30 concentration curls.
25 overhead triceps extensions.
20 triceps kickbacks.
40 french presses.
20 half squats.
40 seated calf raises.
80 sit ups.
80 leg raises.

The whole idea of this was to give my muscles some "definition" by building them up whilst ultimately trying to gain weight (I weigh around 9 stone, and would like to weight around 10.5-11).

When I first started I could barely move my arms after a workout which was quite stupid, but now I can manage better. However, on average it takes me around 1.5-2 hours to complete all of these exercises.

Every two days I also run 3 miles which adds on to the time it takes to complete my daily exercises.

Should I split these exercises up into different days? For example, back exercises one day, chest another?

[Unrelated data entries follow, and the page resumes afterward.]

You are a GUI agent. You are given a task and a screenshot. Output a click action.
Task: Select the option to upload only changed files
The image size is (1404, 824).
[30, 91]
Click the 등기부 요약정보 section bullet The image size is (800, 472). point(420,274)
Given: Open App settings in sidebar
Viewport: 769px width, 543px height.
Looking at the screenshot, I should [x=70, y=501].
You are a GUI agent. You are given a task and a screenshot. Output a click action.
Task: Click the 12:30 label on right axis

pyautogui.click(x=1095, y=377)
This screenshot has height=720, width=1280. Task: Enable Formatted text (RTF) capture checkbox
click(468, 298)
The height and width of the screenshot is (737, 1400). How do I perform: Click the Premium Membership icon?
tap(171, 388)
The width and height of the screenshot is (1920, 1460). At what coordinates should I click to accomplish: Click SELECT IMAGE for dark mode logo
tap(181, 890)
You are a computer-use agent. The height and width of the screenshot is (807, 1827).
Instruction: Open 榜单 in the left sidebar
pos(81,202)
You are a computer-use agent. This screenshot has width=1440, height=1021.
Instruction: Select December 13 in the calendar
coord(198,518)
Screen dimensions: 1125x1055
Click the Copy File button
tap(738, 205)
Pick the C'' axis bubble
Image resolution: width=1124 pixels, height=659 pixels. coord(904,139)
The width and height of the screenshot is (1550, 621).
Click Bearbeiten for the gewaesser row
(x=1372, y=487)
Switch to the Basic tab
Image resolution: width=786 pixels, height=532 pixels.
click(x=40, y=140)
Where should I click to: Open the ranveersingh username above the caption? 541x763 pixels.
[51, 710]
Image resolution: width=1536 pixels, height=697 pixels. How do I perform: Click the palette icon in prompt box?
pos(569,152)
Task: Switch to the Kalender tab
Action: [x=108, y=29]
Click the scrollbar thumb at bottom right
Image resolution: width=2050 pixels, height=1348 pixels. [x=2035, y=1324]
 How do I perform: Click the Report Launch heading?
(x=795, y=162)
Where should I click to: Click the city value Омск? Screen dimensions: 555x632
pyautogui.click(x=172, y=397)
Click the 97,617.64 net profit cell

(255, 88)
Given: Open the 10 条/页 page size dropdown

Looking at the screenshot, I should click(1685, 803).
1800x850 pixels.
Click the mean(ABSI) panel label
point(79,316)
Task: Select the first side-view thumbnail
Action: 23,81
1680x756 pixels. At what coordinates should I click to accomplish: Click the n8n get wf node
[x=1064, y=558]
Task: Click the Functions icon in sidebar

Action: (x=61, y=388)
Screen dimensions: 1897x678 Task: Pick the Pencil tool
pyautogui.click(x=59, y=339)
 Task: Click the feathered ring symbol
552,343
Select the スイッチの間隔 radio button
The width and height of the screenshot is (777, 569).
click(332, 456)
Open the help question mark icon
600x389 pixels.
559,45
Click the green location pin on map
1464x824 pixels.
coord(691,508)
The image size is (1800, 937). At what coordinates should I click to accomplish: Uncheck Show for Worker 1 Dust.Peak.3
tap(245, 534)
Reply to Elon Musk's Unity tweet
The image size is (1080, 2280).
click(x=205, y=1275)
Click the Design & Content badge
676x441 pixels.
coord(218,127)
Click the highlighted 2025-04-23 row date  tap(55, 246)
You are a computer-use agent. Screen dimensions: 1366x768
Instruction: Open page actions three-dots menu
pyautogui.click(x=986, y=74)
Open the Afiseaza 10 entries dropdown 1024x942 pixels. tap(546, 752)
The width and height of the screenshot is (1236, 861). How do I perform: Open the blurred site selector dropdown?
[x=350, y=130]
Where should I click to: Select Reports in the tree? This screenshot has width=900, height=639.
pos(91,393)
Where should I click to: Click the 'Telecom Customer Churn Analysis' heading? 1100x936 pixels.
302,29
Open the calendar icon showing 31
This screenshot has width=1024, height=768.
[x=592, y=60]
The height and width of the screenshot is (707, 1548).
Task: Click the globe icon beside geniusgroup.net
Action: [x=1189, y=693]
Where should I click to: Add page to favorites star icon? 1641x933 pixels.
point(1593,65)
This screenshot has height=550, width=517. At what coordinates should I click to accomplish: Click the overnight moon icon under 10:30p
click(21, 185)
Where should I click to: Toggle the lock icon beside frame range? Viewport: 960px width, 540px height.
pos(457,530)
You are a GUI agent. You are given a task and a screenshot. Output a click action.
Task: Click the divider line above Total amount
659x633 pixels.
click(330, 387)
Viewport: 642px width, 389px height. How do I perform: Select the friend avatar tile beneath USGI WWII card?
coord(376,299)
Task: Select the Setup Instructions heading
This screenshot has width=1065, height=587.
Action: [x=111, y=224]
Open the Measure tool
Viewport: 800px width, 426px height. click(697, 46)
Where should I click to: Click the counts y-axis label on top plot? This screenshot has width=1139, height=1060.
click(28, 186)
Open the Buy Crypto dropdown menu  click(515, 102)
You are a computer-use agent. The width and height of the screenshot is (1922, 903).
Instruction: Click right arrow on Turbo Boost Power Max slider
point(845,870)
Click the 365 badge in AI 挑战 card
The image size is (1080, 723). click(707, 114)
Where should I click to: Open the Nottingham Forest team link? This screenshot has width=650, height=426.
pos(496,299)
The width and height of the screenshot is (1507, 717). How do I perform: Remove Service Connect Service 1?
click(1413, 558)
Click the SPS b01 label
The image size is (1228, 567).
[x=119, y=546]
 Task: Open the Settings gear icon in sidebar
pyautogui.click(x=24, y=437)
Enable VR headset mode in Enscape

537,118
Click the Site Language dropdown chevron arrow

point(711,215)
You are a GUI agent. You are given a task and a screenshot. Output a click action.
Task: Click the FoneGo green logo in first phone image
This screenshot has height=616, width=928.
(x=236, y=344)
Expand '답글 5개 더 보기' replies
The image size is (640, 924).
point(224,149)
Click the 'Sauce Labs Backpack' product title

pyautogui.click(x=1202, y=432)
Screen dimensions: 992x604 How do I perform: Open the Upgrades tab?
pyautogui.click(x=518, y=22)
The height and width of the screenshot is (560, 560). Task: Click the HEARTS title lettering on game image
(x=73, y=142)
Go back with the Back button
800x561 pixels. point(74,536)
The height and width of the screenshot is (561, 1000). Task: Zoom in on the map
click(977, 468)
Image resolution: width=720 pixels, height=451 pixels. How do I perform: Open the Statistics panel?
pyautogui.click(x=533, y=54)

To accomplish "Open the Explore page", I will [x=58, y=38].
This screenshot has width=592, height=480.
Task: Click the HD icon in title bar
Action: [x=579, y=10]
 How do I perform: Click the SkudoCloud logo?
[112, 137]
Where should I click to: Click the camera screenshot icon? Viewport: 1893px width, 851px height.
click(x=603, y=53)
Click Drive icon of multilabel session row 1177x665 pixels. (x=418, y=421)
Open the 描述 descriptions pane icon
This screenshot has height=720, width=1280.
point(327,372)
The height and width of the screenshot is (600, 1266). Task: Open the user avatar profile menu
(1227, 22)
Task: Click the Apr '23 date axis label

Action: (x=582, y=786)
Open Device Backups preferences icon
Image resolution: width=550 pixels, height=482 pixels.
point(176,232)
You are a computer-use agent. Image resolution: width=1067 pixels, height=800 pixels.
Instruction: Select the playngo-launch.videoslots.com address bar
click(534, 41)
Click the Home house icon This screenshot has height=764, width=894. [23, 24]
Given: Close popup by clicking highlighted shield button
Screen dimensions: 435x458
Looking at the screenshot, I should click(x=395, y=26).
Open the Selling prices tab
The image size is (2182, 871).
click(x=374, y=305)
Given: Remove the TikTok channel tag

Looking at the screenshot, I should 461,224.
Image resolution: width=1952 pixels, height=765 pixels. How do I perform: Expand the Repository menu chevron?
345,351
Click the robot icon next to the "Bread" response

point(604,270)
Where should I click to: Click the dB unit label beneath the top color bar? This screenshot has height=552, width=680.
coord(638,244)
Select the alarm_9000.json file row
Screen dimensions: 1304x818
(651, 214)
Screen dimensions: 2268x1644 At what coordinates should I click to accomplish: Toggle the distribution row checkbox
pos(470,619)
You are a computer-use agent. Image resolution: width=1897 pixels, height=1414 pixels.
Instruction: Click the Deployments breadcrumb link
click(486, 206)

Also if anyone could give me some advice in general of how to "bulk up" then it would be appreciated. I checked the FAQ and I would love to try the Ice Cream Fitness programme but I simply can't afford a gym membership as I'm a full time student and can't find work which fits around my College times.

For the record, I've only been using dumbbells. 3.5kg for hammer and concentration curls, 2.5kg for the rest.

As you can probably tell, I'm a complete noob at this :biggrin:

Thanks.


Hey man, great to see your motivation with getting where you want to go! while your current workout regime is not optimal for gaining muscle it is better than nothing.

ideally you need to split up the days you lift into certain focuses. for ex, you would have a day that focuses on your chest, then another day for your back, and another day for your legs, etc. there are MANY ways to achieve this and finding out what works for you is a part of the fitness journey.

the second, and possibly more important, part of this equation is to make sure your diet is on point. in order to add muscle you will need to eat at a caloric surplus for an extended period while simulatenously lifting weights.

this was a very basic rundown but if you have any other questions let me know as this is my area of expertise :smile:
Can't afford gym membership? Just accept that you're going to make way slower progress.

Do lots of pull ups, chin ups, push ups and dips and accept that you'll always have chicken legs.